Provided by: perl-doc_5.38.2-3.2ubuntu0.1_all

NAME

       Filter::Simple - Simplified source filtering

SYNOPSIS

        # in MyFilter.pm:

            package MyFilter;

            use Filter::Simple;

            FILTER { ... };

            # or just:
            #
            # use Filter::Simple sub { ... };

        # in user's code:

            use MyFilter;

            # this code is filtered

            no MyFilter;

            # this code is not

DESCRIPTION

   The Problem
       Source filtering is an immensely powerful feature of recent versions of Perl.  It allows one to extend
       the language itself (e.g. the Switch module), to simplify the language (e.g. Language::Pythonesque), or
       to completely recast the language (e.g. Lingua::Romana::Perligata). Effectively, it allows one to use the
       full power of Perl as its own, recursively applied, macro language.
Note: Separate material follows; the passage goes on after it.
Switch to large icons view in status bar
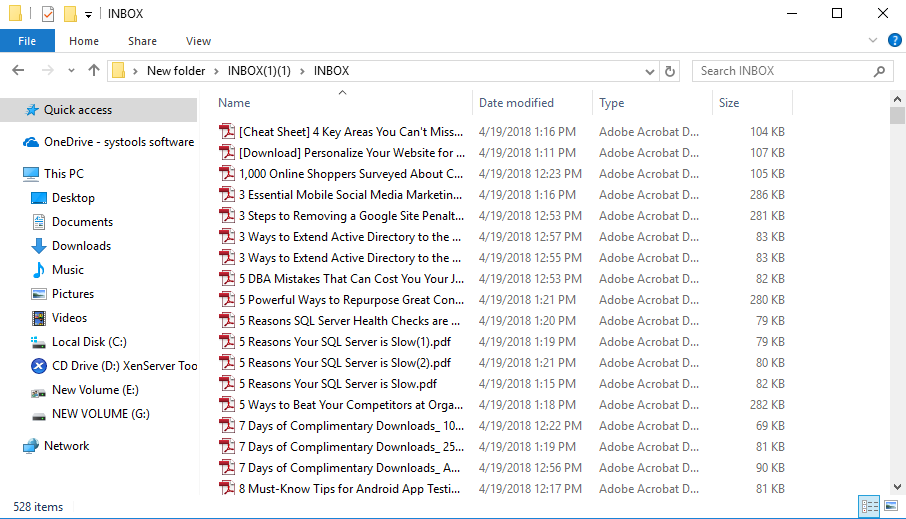This screenshot has width=906, height=519. [891, 507]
       The excellent Filter::Util::Call module (by Paul Marquess) provides a usable Perl interface to source
       filtering, but it is often too powerful and not nearly as simple as it could be.
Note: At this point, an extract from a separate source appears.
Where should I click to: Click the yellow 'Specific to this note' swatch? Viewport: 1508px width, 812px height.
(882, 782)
       To use the module it is necessary to do the following:

       1.  Download,  build,  and install the Filter::Util::Call module.  (If you have Perl 5.7.1 or later, this
           is already done for you.)

       2.  Set up a module that does a "use Filter::Util::Call".

       3.  Within that module, create an "import" subroutine.

       4.  Within the "import" subroutine do a call to "filter_add", passing it either a subroutine reference.

       5.  Within the subroutine reference, call "filter_read" or "filter_read_exact" to "prime" $_ with  source
           code data from the source file that will "use" your module. Check the status value returned to see if
           any source code was actually read in.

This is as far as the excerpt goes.